What is the main trade‑off between expanding clean energy technologies and the
environmental impacts of extracting minerals?

• clean energy technologies reduce greenhouse gas emissions and help fight climate change, but they require increased mining and processing of critical metals

• causes environmental impacts such as land disturbance, waste generation, pollution, and greenhouse gas emissions

• we must balance the benefits of clean energy with the environmental costs of obtaining the necessary materials.

Explain two circular economy strategies that can reduce this trade‑off.

Strategy 1: Design products to last longer

Design EVs, batteries, and wind turbines for long life, repair, and modular upgrades so they remain in use for longer and require fewer newly mined critical metals.

Strategy 2: Recycle and recover critical metals

Develop efficient recycling systems to recover critical metals from old products and industrial residues, allowing recycled materials to replace some newly mined metals.

Why is mine closure, and especially long‑term water treatment, such a critical
sustainability challenge for companies like Rio Tinto?

Mine closure is a major sustainability challenge because contaminated mine water can continue polluting the environment for decades after mining ends. Companies must often provide long-term water treatment to protect ecosystems and downstream communities and to comply with environmental regulations. These ongoing treatment costs become significant financial liabilities, making mine closure both an environmental and economic challenge.

Describe two ways that emerging technologies or approaches presented in the
lecture (for example selective metal recovery, bio‑based treatment, or site‑scale
testbeds) can improve sustainability outcomes at closure.

• Selective metal recovery can turn MIW from a pure waste into a resource by recovering valuable metals, which reduces the mass of contaminants requiring treatment and creates a revenue stream that can help finance long‑term closure obligations.

• Bio‑based treatment systems (for example, microbial reactors, biobeads, or
  engineered living materials) can immobilise or remove metals with lower energy and chemical inputs, providing more passive, robust, and nature‑based options that reduce operational costs and environmental footprints over time.

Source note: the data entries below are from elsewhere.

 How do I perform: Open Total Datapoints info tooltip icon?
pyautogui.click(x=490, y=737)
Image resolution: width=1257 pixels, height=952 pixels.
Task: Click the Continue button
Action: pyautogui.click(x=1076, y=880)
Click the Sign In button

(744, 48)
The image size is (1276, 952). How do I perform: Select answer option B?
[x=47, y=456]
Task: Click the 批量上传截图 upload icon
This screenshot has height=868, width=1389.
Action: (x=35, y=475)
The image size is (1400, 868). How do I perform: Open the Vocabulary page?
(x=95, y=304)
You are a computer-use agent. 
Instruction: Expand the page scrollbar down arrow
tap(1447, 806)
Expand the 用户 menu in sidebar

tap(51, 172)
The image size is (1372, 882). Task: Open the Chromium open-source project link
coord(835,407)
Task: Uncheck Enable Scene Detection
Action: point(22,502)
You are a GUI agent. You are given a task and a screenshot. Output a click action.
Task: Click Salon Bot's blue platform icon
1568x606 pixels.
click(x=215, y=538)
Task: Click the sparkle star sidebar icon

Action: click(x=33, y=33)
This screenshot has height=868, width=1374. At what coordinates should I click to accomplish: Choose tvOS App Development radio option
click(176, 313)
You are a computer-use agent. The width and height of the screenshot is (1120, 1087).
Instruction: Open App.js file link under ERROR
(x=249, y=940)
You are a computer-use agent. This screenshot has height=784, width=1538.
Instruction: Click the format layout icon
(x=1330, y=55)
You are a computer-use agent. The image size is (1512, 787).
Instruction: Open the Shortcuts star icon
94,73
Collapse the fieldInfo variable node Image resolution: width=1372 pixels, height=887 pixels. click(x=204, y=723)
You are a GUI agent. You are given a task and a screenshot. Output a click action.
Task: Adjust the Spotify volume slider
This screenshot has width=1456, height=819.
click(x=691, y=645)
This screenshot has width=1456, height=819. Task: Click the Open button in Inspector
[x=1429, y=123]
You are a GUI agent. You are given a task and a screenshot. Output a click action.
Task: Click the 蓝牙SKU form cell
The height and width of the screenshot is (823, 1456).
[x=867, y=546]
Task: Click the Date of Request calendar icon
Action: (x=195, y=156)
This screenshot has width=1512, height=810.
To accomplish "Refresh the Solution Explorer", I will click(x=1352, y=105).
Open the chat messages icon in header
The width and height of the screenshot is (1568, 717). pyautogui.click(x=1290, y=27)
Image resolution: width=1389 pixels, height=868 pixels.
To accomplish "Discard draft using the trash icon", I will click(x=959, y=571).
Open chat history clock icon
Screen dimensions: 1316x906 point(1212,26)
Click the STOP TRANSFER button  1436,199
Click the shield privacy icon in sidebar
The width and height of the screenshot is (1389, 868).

What is one of the main purposes of the butterfly diagram under the circular
economy concept?

To distinguish between technical and biological material cycles in a circular economy

The UN has labelled acid mine drainage (AMD) as the second biggest problem
facing the world after global warming. But tackling the problem is very difficult as discussed
during the industry guest lecture. At present, the use of lime as a precipitation aid remains
widespread. On the other hand, biological sulphate reduction can be a more sustainable
alternative as the sulphide produced can be used to precipitate metals from AMD.
a. Discuss why biological sulfate reduction is a better alternative for the treatment
of AMD as compared with lime treatment (explain the environmental phenomena behind
each alternative)

Lime addition causes the precipitation of metal hydroxides. This process generates a
large volume of metal-containing sludge that requires disposal, creating a secondary
pollution problem. In contrast, biological sulfate reduction uses sulfate-reducing
bacteria (SRB) to convert sulfate in AMD to sulfide. The sulfide then reacts with
dissolved metals to form insoluble metal sulfides, which can be easily removed. This
process is more environmentally friendly as it avoids the generation of large volumes of
sludge and can recover valuable metals.